The JUE, based in Dazaifu, Fukuoka Prefecture, had concluded agreements with both Ukrainian universities and was already exchanging students with them.

Seventy-two students from Ukraine wished to benefit from the program, and part of them arrived in Japan ahead of the April 7 start of classes for the new academic year, JUE officials said. The students will be living in a dormitory.

The university has set up a fund for donations so that it can cover all tuition fees and living expenses for the Ukrainians until March next year.

The Okinawa Institute of Science and Technology Graduate University is also calling for donations to provide assistance to scientists and students fleeing the Russian invasion. It has also started procedures to host Ukrainian researchers, university officials said.

More than half of the university’s faculty and students are from overseas. It already had a Ukrainian student and Ukrainian staff members before Russia’s invasion began.

The officials said the university will tap into the donation fund when it hosts scientists and students and to help Ukraine rebuild its scientific and academic institutions.


A University of Yamanashi employee from Ukraine attends a news conference in Kofu on March 24. (Katsumi Mitsugi)

The University of Yamanashi is providing online lessons to Ukrainian students who cannot take classes because of Russia’s attack.
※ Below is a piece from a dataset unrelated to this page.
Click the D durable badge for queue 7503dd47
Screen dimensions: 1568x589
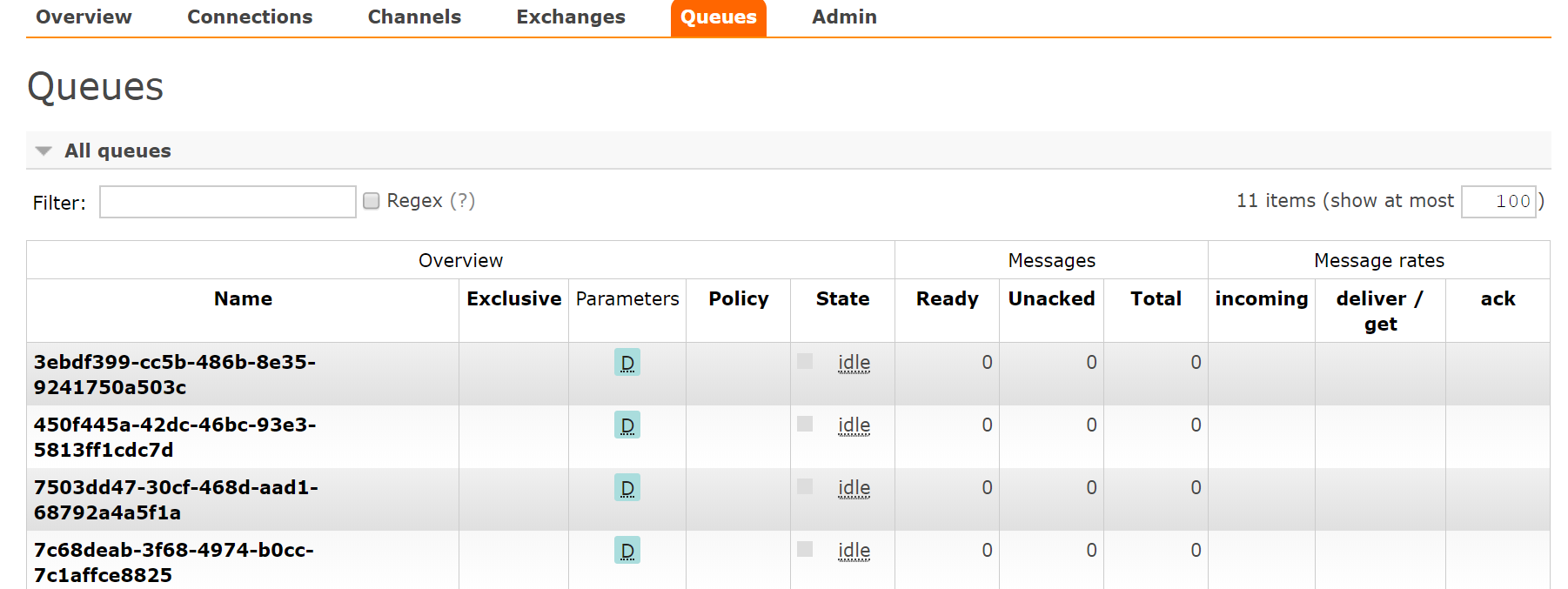(627, 487)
The Kofu-based university employs a staff member who graduated from Ukraine’s National Aerospace University, also known as the Kharkiv Aviation Institute.

That connection led the Japanese university to offer classes on 13 subjects, including artificial intelligence and the water environment, to students in master’s programs at 12 universities in Kharkiv.
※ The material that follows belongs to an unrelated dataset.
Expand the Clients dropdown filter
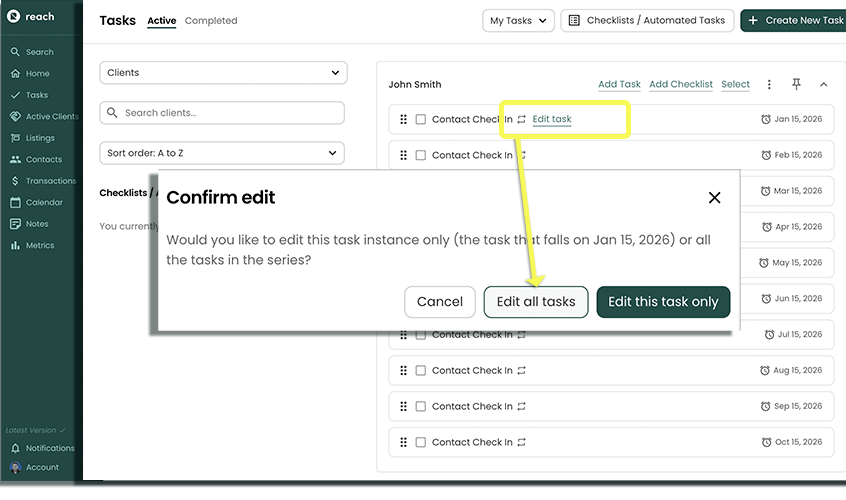Screen dimensions: 846x500 (x=223, y=73)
The program will use English-language teaching materials that were prepared for international students who were unable to come to Japan because of the COVID-19 pandemic.
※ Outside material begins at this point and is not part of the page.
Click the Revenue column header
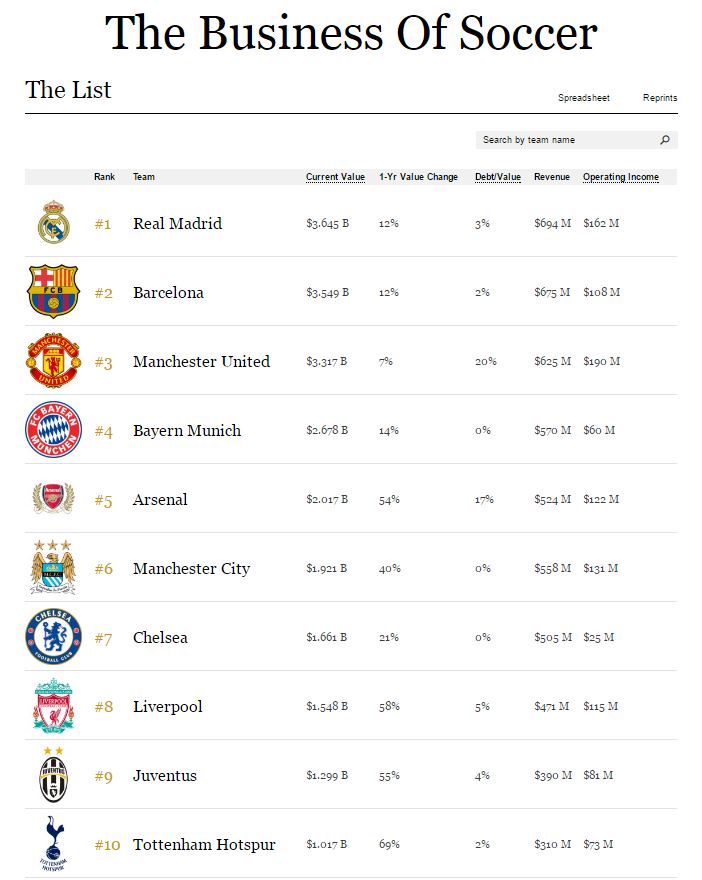 [x=552, y=177]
University officials said they will send IDs and other access information to the Ukrainian students who are listed as participants of the program.

“One mission of educators is to make ourselves available to students who are eager to study,” University of Yamanashi President Shinji Shimada said. “I hope universities across Japan will follow in our footsteps.”

The Tokyo University of Foreign Studies (TUFS) will offer online Japanese language classes for Ukrainian university students from late May through September.

The serial classes will be held on the mornings and evenings on Friday every week under the framework of the TUFS Open Academy, an extension program mainly used by working adults.

The fee of 34,000 yen ($277) will be waived.

Eligible students will be able to join the course from Ukraine or a third country. A special class could be set up if many more students apply, TUFS officials said.

TUFS is also weighing a plan to allow Ukrainian students to attend regular classes at the university, the officials added.

The University of Tokyo is temporarily hosting students and researchers of all nationalities who were forced to halt their activities because of Russia’s invasion. They can take special programs made available by the university’s graduate schools and other research units.

They will also be entitled to Japanese language classes and counseling.

The university plans to cover their travel expenses and provide them with about 80,000 yen a month in living expenses for a year.

It has set up a fund and is calling for donations, saying the university alone cannot cover all of the necessary expenditures.